**Página:**
++++

Nas palavras do Doutrinador Pedro Lenza, este artigo define que compete ao município legislar nas lacunas da legislação federal e estadual , mas “basilando-se” dentro do interesse local.[3]
4. Do conceito da expressão “Interesse Local”
Tal expressão apareceu pela primeira vez no ordenamento jurídico constitucional brasileiro com a CF 88, sendo considerada assim pela corrente majoritária da doutrina como um requisito redutor das competências do município, vejamos:
a terminologia interesse local implica redução da competência municipal pois, na medida em que determinada questão interessar ao Estado-Membro, a regulação da mesma passa a pertencer-lhe. Isto porque, nesse caso, acredita-se que o campo do peculiar interesse é o que significa preponderância e não exclusividade. Em sentido diametralmente oposto, há quem sustente uma ampliação do âmbito de competência dos Municípios e que agora os mesmos não necessitam demonstrar que dada matéria é de seu peculiar interesse, este mais restrito que interesse local.[4]
Seu conceito também foi tratado pela doutrina donde tiramos os ensinamentos de Celso Ribeiro Bastos por sua vez, assim define interesse local:
Os interesses locais dos Municípios são os que entendem imediatamente com as suas necessidades imediatas e, indiretamente, em maior ou menor repercussão, com as necessidades gerais. [5]
Diante disso quando existirem dúvidas sobre o interesse local, deve-se analisar o caso pela ótica do Princípio da Preponderância do Interesse, como forma de se definir tal competência, evitando assim que haja extrapolação dos limites do poder de legislar por parte do município.

++++

**Material fornecido:**
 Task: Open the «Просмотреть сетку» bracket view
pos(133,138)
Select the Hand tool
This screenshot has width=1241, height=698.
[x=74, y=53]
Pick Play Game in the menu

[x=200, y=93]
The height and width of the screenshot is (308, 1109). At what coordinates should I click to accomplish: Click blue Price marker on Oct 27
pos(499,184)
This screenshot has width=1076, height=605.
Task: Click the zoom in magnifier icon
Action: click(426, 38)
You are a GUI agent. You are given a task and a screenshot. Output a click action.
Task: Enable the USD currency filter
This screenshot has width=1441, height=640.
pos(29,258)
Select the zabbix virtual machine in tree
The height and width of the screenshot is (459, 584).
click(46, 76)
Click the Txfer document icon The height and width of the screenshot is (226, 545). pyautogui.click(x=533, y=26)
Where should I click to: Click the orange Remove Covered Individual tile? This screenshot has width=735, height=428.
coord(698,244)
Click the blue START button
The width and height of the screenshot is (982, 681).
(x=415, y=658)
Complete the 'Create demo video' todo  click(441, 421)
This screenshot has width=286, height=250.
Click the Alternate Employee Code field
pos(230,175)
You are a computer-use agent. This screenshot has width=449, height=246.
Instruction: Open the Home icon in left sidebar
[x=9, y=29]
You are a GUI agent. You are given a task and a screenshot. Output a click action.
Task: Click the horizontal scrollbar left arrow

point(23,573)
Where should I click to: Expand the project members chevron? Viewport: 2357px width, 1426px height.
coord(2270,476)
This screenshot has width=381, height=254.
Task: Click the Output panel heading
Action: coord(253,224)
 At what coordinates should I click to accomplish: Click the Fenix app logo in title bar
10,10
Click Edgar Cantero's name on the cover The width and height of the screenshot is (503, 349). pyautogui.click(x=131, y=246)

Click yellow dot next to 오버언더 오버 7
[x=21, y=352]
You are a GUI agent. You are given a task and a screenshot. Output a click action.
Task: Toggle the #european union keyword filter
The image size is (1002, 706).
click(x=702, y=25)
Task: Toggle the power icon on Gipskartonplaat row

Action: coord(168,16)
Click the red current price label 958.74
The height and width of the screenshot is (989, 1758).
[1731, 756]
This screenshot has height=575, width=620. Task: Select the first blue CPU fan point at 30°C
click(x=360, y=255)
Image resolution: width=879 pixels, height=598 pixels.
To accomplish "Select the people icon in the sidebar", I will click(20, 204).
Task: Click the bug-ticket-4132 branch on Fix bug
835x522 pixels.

++++

**O que fazer:** Dê continuidade ao texto sobre o interesse local e a competência do município para legislar, começando logo depois da última frase.

**Resposta à tarefa:**
5. Da análise da lei municipal nº 8334/05 e sobre a ótica constitucional.
Da simples leitura do texto da lei 8334/05 aprovada pela Câmara Municipal de Goiânia, verificamos que a mesma trata sobre a autorização de cobrança de taxa de 10% sobre os serviços prestados no rol de estabelecimentos comerciais ali definidos, e que tais valores deverão ser distribuídos aos empregados, seguindo critérios de rateio firmados em acordos de Convenção Coletivas de Trabalho com o Sindicato obreiro das referidas classes.
Não restam dúvidas que tal matéria ali disciplinada trata única e exclusivamente sobre a remuneração dos trabalhadores daqueles estabelecimentos ali elencados, ou seja, matéria única e exclusivamente de cunho trabalhista e previdenciário, que não resguarda nenhuma identidade lógica com o interesse local e específico do município de Goiânia.
Além da clara ausência de interesse local, o que por si só já macula esta lei de inconstitucionalidade latente, a mesma ofende também a Constituição Federal no sentido de que trata de direito do trabalho, matéria esta de competência privativa da União conforme artigo 22 de nossa Carta Magna:
Art. 22. Compete privativamente à União legislar sobre:
I - direito civil, comercial, penal, processual, eleitoral, agrário, marítimo, aeronáutico, espacial e do trabalho. (grifei)
Diante disso não pairam dúvidas que o poder legislativo municipal usurpou da competência da União em legislar sobre o tema que não possui nenhum interesse local demonstrado e que é especificadamente de direito trabalhista.
Conforme informações do MPGO, na exposição de motivos do projeto que originou esta lei, seu autor Vereador Djalma Araújo, remete seu objetivo a proteção do trabalhador, aludindo ao dispositivo do art. 457 da Consolidação das Leis do Trabalho.
Neste sentido já se manifestou o próprio STF sobre a impossibilidade de tal usurpação de competência legislativa:
A competência constitucional dos Municípios de legislar sobre interesse local não tem o alcance de estabelecer normas que a própria Constituição, na repartição das competências, atribui à União ou aos Estados. O legislador constituinte, em matéria de legislação sobre seguros, sequer conferiu competência comum ou concorrente aos Estados ou aos Municípios." (RE 313.060, Rel. Min. Ellen Gracie, julgamento em 29-11-2005, Segunda Turma, DJ de 24-2-2006.)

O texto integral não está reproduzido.